*Aim of the exercise*
Find every line below that contains the string "agent", with case counting, and copy each of those lines.

Lines pointing to words and elements:
════════

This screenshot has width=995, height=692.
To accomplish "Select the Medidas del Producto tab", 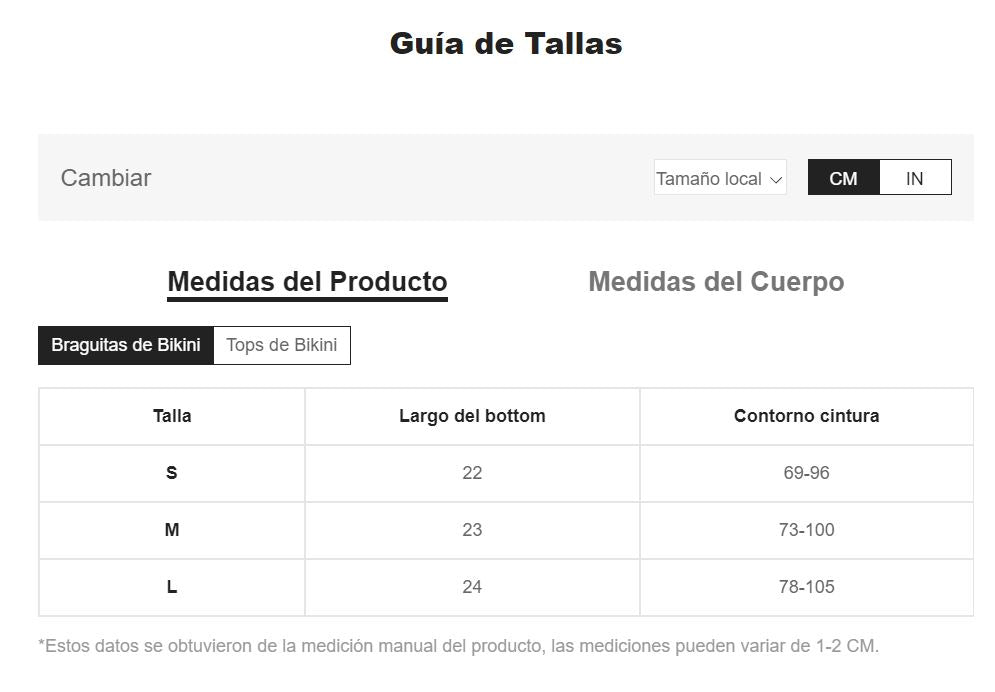I will click(307, 282).
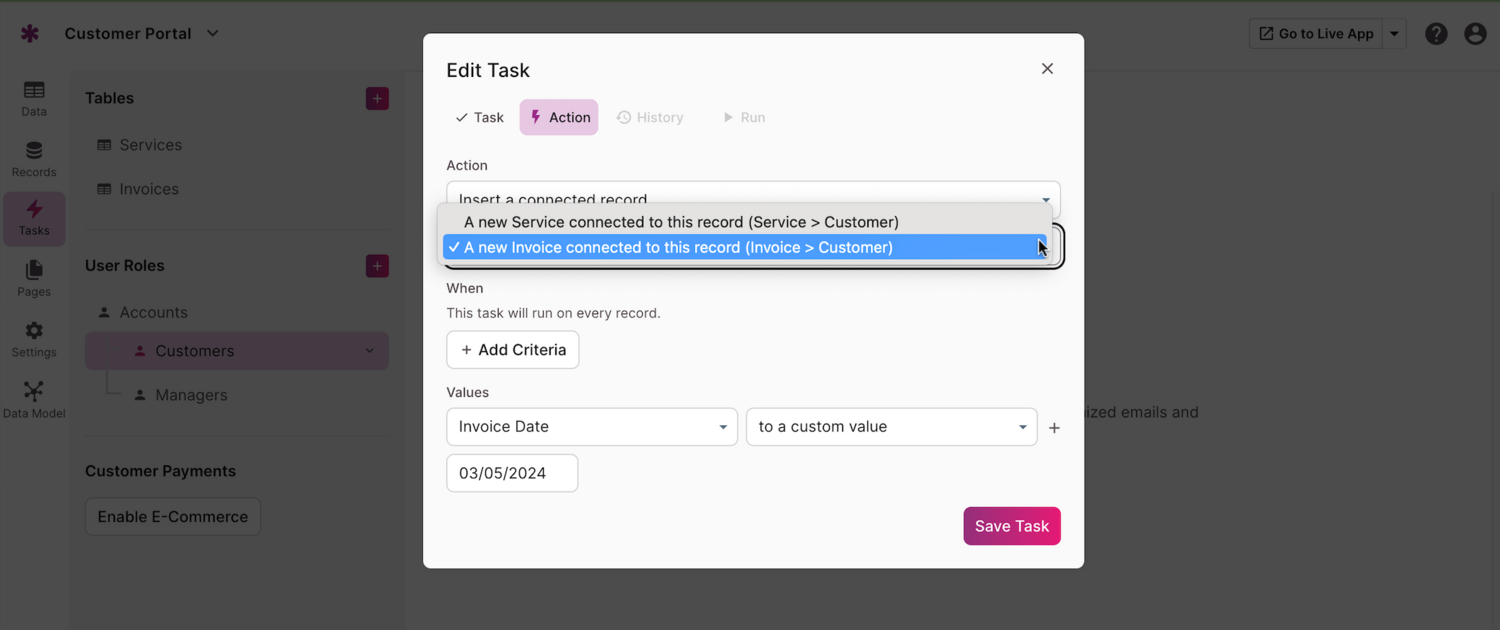
Task: Add another value row with plus icon
Action: point(1054,428)
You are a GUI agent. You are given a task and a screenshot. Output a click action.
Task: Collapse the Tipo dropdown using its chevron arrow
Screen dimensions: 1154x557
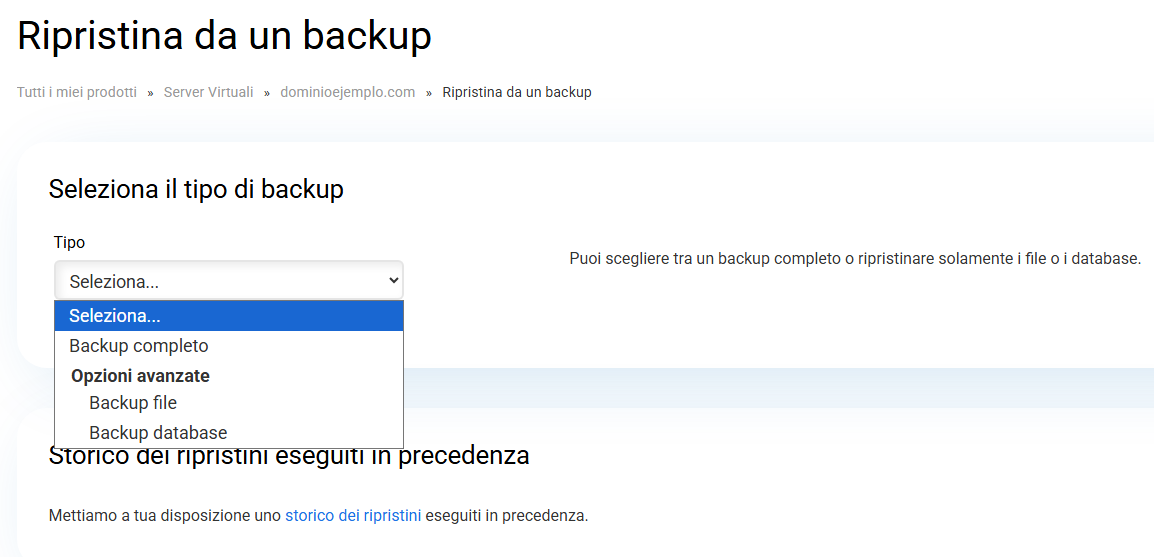coord(393,281)
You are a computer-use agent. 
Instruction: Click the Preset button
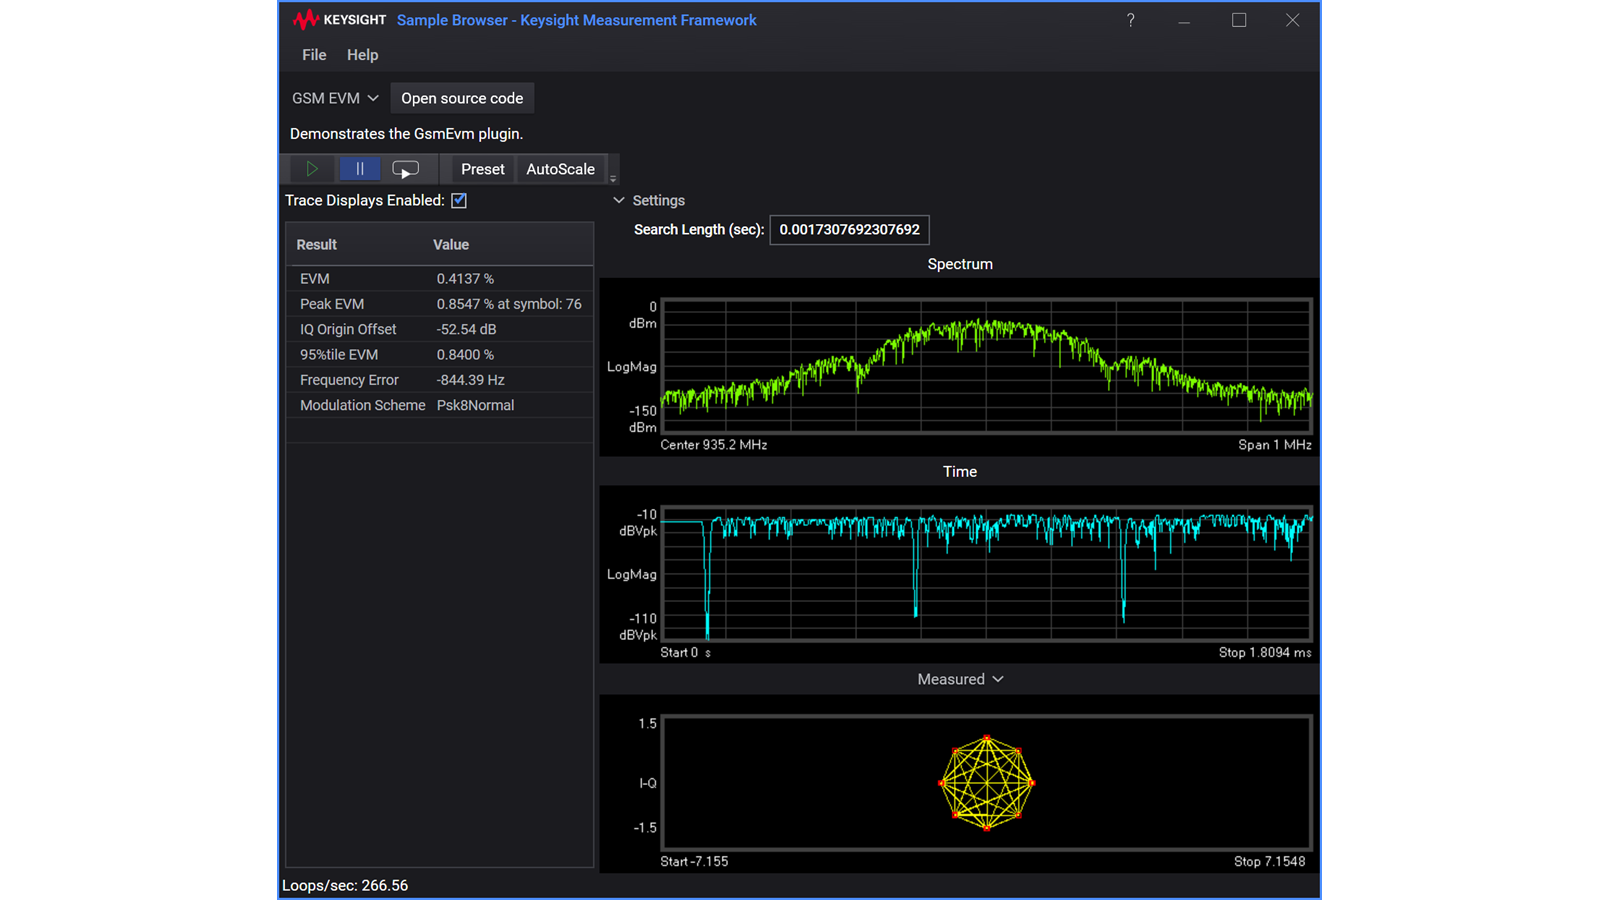[481, 168]
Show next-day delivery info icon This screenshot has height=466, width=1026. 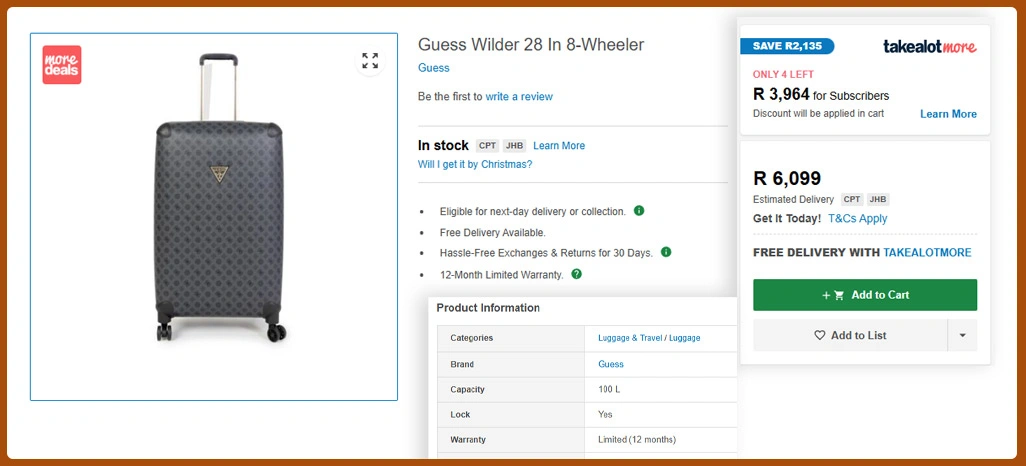point(639,211)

════════

*Answer*
You are a GUI agent. You are given a task and a screenshot. Output a click action.
You are a computer-use agent. 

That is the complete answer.